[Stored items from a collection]
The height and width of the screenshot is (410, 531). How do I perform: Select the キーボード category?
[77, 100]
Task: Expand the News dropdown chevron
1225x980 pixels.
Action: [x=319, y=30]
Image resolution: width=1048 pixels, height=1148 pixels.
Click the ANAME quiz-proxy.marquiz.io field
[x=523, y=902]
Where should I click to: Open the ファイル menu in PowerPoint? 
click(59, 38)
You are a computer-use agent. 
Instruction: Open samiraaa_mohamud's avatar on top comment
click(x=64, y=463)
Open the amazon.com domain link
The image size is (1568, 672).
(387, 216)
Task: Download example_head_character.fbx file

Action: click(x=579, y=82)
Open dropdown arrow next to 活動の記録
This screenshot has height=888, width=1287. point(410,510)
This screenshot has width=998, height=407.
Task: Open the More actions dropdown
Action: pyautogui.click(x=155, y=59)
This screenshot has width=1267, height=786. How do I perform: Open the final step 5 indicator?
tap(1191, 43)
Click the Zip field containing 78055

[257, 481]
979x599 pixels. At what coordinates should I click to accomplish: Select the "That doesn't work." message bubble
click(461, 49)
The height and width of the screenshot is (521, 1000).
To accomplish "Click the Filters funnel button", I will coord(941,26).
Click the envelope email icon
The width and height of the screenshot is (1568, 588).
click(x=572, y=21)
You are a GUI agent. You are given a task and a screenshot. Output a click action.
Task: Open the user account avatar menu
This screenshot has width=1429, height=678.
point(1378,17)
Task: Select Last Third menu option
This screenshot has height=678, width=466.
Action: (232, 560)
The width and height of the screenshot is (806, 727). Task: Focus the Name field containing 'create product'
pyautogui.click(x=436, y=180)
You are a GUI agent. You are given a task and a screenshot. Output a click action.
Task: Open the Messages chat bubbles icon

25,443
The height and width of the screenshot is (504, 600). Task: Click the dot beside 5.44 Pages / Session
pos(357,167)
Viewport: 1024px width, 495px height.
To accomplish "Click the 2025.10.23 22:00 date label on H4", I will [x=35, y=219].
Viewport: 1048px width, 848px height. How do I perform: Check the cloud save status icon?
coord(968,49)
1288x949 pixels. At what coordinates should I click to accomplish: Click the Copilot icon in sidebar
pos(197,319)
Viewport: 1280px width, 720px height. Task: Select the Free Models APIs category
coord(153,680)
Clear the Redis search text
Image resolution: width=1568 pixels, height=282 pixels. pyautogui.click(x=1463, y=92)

Your instructions:
Write out exactly those lines running from the line with "Viewport: 1280px width, 720px" to the end of the data above, the first and last included.

Response:
Viewport: 1280px width, 720px height. Task: Select the Free Models APIs category
coord(153,680)
Clear the Redis search text
Image resolution: width=1568 pixels, height=282 pixels. pyautogui.click(x=1463, y=92)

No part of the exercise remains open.